Chanting Slogans with Muted Voice: Lan Bozhou’s “Song of the Covered Wagon” and Untimely Leftist Reportage in Taiwan

By Po-hsi Chen


Modern Chinese Literature and Culture, vol. 31, no.2  (Fall 2019), pp. 81-128


Reportage literature has been relatively marginalized in Taiwanese literary history because of the genre’s revolutionary origin and socialist associations. However, this does not preclude Taiwan from having its own reportage history. This article analyzes different editions of Lan Bozhou’s “Song of the Covered Wagon” (1988, 1991 2016), a story about an underground communist who was executed during the White Terror. It first attends to the peculiar phenomenon where “Song of the Covered Wagon” has often been canonized as fiction, rather than reportage, since its first publication in 1988. Instead of showcasing that the text is nonfictional, Chen calls into question the very distinction between truth and fictionality in reportage.
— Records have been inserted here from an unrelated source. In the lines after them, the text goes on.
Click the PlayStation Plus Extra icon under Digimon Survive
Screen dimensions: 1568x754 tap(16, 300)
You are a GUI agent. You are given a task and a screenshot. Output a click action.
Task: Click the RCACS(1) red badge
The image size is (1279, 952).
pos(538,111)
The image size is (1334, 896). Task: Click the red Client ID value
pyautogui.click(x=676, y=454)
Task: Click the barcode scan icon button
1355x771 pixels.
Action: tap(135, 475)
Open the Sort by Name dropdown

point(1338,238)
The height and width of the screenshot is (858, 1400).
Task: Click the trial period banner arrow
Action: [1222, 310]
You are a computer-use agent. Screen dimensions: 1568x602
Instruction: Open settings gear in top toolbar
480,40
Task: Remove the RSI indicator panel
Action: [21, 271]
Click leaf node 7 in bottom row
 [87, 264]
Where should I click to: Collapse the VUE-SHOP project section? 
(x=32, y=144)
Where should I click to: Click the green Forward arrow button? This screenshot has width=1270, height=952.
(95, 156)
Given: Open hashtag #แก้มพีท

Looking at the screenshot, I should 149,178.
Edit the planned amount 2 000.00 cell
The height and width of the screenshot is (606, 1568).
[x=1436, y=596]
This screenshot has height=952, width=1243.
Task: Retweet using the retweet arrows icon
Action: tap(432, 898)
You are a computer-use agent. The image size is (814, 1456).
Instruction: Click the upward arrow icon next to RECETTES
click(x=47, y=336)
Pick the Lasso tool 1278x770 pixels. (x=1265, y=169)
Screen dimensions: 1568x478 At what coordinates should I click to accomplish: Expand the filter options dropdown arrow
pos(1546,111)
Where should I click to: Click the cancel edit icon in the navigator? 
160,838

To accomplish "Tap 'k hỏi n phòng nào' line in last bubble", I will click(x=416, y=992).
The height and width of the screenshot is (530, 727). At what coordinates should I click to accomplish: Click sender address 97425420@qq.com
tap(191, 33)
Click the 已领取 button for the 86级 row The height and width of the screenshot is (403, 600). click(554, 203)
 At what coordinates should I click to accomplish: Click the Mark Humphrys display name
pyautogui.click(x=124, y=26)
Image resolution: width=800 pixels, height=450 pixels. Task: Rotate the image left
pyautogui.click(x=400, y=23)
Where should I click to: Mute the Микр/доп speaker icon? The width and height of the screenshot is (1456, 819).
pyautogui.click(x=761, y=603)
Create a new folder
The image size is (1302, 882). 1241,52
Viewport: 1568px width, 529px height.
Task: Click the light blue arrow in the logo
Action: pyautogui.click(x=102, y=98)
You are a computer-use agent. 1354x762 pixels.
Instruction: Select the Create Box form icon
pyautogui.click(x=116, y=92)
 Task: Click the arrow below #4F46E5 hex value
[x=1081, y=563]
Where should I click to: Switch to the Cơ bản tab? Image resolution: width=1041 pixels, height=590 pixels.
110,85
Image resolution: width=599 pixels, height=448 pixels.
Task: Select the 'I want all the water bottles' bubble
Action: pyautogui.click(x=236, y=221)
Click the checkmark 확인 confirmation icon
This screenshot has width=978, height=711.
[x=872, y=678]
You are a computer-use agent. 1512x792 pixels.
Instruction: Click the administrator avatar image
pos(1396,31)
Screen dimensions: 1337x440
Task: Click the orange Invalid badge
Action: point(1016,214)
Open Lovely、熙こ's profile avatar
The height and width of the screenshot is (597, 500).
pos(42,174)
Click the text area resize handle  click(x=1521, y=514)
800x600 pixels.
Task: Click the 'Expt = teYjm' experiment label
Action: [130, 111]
In the immediate postauthoritarian years, Lan resorted to postmodernist techniques and the style of moderation to articulate the tragic fate that befell communist activists during the White Terror. These unconventional reportage styles testify to the rupture in Taiwanese leftist literary tradition. The author then analyzes the diverged development of reportage literature across the Taiwan Strait. While proponents in 1930s China stressed timely intervention, Lan’s historical reportage works are “untimely” since by the time he undertook reportage investigation, the possibility to “intervene” in current affairs had long been precluded. In conclusion, the author argues that a close analysis of “Song of the Covered Wagon” helps us rethink the distinction between fact and fiction, heroism and intervention, and Chinese reportage at large.